*** GIVEN DATA ***

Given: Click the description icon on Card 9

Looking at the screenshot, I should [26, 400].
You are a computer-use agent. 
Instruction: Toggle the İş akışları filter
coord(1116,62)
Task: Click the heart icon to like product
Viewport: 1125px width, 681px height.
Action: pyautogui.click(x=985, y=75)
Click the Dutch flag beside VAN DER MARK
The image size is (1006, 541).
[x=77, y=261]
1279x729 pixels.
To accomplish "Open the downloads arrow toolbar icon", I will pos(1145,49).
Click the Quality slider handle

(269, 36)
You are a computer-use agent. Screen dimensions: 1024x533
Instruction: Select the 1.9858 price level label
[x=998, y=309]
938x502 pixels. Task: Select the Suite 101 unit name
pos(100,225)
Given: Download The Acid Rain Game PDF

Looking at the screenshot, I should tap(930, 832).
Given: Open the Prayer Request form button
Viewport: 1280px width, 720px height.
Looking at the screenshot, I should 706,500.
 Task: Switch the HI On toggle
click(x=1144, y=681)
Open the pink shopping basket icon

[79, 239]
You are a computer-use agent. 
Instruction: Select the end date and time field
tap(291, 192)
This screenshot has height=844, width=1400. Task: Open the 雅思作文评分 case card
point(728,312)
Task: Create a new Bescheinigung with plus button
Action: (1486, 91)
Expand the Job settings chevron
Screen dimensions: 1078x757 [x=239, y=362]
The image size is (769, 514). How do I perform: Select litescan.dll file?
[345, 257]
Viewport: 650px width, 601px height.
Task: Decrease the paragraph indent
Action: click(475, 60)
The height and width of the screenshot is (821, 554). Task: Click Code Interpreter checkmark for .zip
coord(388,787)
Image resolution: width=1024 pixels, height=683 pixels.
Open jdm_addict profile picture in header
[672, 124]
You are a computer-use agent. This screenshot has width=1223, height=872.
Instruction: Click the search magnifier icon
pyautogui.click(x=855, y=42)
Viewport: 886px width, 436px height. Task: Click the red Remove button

***

## TASK REQUIREMENTS
Go through the records and report each line that contains "computer".

## OUTPUT OF THE TASK
You are a computer-use agent. 
You are a computer-use agent. Screen dimensions: 1024x533
You are a computer-use agent. 
You are a computer-use agent. This screenshot has width=1223, height=872.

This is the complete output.